Ten years later, Frank Robinson won handily against his AL peers, though Aaron drove in more runs in the NL and both Alou brothers hit for higher averages in the senior circuit.

Then came 1967, just a year later. Yaz had his sights set on it before the season began. Red Sox third base coach Eddie Popowski told Steve Cady of the New York Times in 1983, “He told me in spring training that year he thought he had a shot at it. He said, ‘It’s going to be great when every hit means something, when every putout means something.’”1 Yaz beat out Robinson for the AL batting total .326 to .311, and hit even more home runs than Aaron (44 to 39), though he tied for the home run lead with Harmon Killebrew. Yaz’s 121 RBIs topped Killebrew’s 113, and was 10 above NL champion Orlando Cepeda. He didn’t win the Major League Triple Crown, though, because the National League had a lot of very hot hitters. Roberto Clemente hit .357 to lead the league, and there were four other National Leaguers who hit for higher averages than did Yaz: Tony Gonzalez (.339), Matty Alou (.338), Curt Flood (.335), and Rusty Staub (.333.) Against the competition that really counts, to get your team to the World Series, Yastrzemski led his league.

Yastrzemski also led the American League in runs scored, hits, total bases, runs produced, on-base percentage, slugging average, and a number of more sophisticated statistical categories. It was very definitely a very good year. Yaz also won batting titles in 1963 and 1968, but 1967 was the only year he led the league in either home runs or RBIs. It made a great deal of difference in the year of the Impossible Dream. Accompanied by any number of stellar and timely defensive gems, 1967 will long be remembered as the Year of Yaz.
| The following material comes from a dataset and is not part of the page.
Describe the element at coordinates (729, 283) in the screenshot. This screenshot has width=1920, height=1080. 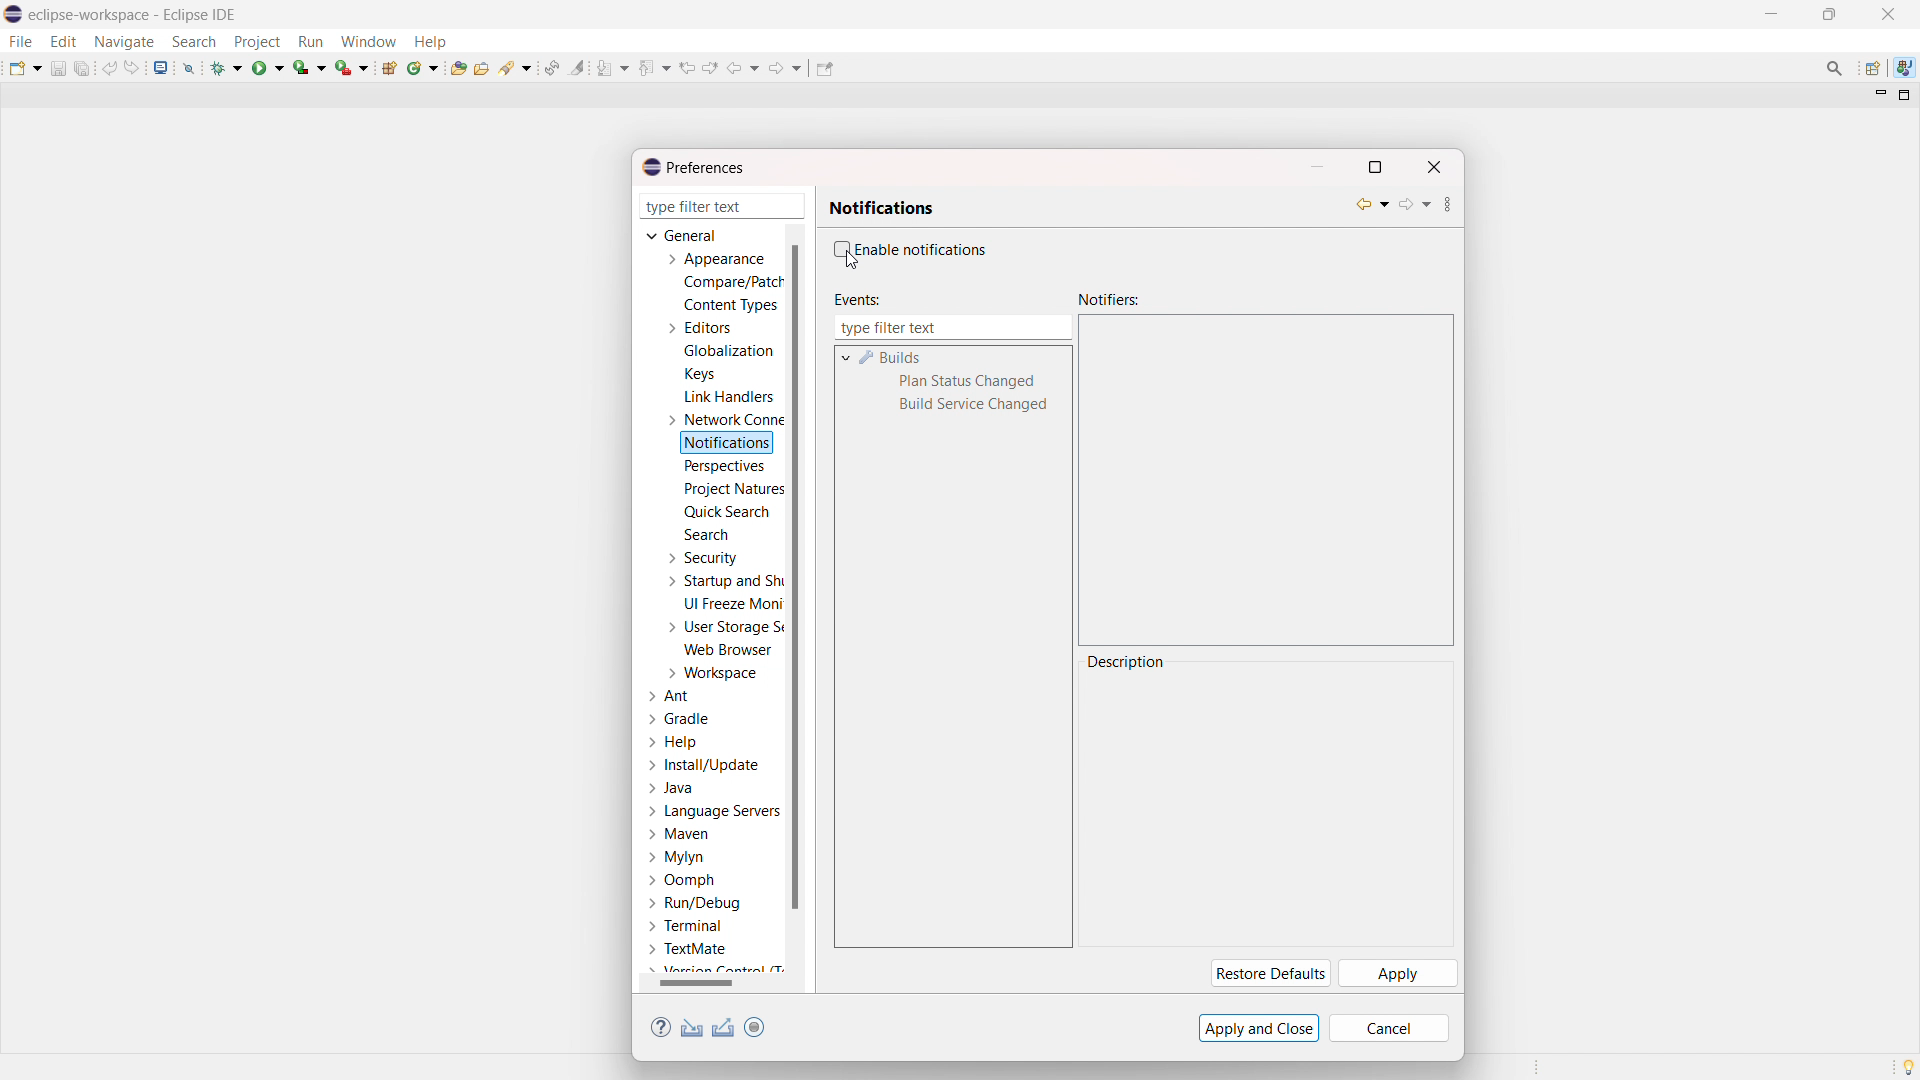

BILL NOWLIN was one of the first fans to the mound when Jim Lonborg induced the final out and the Red Sox won the 1967 pennant. He was elected as SABR’s Vice President in 2004 and re-elected for five more terms before stepping down in 2016, when he was elected as a Director. He is also the author of dozens of books on the Red Sox or Red Sox players, including “Ted Williams At War” and “Love That Dirty Water: The Standells and the Improbable Victory Anthem of the Boston Red Sox” (both from Rounder Books.) He has written Johnny Pesky’s biography (Mr. Red Sox) and co-edited a series of Red Sox “team books” written by numerous SABR authors that focus on different years when the Red Sox fielded exceptional teams, including: ‘”75: The Red Sox Team that Saved Baseball” (2005); “The 1967 Impossible Dream Red Sox” (2007); “When Boston Had The Babe: The 1918 Red Sox” (2008); and “Lefty, Double-X, and The Kid: The 1939 Red Sox, a Team in Transition” (2009). He is also co-founder of Rounder Records of Cambridge, Massachusetts. He’s traveled to more than 100 countries, but says there’s no place like Fenway Park.

 

Note

1 Steve Cady, “Yastrzemski Seeks The Perfect Swing In His Final Innings,” New York Times, September 26, 1983: C5.